Other meanings include: ‘in or among a group of people or things of the same type’, e.g. chez les chiens = ‘among dogs’, or ‘in the work of an author or artisit’ – chez Baudelaire = ‘in Baudelaire’s work’ [source].
It has been borrowed into English and just means ‘at the home of’ [source].
Chez comes from the Middle French chez (in the house/home of), from the Old French chies (house), from the Latin casa (hut, cottage, cabin, small farm, dwelling, house), the origins of which are uncertain [source].
The French word case [kaz], which means a box or a square in a board game, and used to mean a hut, cabin or shack, comes from the same roots, as do words like casino in English (via Italian), and casa, which means house in most Romance languages [source].

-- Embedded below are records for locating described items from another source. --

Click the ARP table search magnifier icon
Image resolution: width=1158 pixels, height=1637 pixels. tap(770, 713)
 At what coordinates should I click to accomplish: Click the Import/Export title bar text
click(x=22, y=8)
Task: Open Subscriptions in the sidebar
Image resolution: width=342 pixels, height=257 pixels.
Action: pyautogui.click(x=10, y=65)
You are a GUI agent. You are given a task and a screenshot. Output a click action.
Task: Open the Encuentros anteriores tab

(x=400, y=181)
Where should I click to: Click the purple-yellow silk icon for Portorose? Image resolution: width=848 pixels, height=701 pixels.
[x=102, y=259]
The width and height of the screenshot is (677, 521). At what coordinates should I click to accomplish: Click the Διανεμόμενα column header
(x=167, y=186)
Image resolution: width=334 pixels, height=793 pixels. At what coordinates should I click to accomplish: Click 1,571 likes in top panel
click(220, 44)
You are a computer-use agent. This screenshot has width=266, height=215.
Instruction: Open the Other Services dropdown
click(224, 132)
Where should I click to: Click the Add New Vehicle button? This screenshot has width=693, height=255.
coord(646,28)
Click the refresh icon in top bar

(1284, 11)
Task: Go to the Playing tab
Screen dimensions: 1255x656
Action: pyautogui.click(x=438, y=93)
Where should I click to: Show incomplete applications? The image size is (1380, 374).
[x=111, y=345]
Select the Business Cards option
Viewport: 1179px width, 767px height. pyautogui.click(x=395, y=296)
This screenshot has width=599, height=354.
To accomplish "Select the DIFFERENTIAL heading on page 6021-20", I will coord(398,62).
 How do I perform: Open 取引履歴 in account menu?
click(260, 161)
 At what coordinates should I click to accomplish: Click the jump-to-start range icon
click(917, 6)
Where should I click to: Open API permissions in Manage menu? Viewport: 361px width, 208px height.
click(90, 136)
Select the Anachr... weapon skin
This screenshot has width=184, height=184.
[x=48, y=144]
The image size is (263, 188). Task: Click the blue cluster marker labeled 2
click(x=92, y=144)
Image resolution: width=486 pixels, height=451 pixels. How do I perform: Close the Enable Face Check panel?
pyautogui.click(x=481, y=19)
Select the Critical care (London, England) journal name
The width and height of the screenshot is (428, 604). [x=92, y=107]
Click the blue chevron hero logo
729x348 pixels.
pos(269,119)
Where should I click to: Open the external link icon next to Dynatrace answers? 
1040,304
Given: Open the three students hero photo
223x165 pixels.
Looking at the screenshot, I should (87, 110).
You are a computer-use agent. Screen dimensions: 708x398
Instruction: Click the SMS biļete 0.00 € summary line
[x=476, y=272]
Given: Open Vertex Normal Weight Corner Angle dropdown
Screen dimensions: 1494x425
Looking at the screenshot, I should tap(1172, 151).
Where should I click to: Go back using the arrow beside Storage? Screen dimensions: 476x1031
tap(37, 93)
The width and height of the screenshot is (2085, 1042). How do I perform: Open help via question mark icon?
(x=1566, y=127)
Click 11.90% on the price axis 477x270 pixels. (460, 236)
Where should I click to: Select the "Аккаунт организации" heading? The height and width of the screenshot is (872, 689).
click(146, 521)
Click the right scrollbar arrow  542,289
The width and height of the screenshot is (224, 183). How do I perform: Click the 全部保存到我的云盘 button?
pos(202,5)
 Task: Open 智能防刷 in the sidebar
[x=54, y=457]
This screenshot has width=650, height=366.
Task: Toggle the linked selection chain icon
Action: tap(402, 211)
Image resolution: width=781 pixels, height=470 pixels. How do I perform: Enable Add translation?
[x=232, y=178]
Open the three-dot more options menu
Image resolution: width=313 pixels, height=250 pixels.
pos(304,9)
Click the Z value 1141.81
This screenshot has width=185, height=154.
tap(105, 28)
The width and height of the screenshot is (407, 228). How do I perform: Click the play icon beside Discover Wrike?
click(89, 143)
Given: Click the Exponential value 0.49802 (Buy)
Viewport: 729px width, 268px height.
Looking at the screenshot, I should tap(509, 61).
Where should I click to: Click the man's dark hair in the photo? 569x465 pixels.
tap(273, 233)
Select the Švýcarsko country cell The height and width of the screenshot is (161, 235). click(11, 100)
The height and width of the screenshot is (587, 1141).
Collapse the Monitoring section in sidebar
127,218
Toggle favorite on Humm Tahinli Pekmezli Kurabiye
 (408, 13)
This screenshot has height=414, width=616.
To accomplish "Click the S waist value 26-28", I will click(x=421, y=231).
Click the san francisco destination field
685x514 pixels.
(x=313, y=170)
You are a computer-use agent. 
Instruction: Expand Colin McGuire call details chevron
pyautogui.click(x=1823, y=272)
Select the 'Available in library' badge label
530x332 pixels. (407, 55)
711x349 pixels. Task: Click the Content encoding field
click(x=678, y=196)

Another word for house in Spanish is hogar [oˈɡaɾ], which appeared in my Spanish lessons today and inspired this post. It also means fireplace, hearth, fireside, furnace, home, home life, family life, housekeeping, homeland or household.
Is it used more in some Spanish-speaking countries than in others?
It comes from the Old Spanish fogar, from the Vulgar Latin focāris, from the Latin focus (fireplace, hearth, brazier, house, family), the origin of which is uncertain [source].
Related words in Spanish include hogareño (home, family, fireside; (of a person) home-loving, stay-at-home), hoguera (bonfire, blaze) and hogaraza (large loaf, cottage loaf).
Related words in other languages include focus and foyer in English, words for fire in Romance languages, such as fuego in Spanish and feu in French [source], and a Greek word for brazier, φουφού [fuˈfu], via Turkish and Italian [source].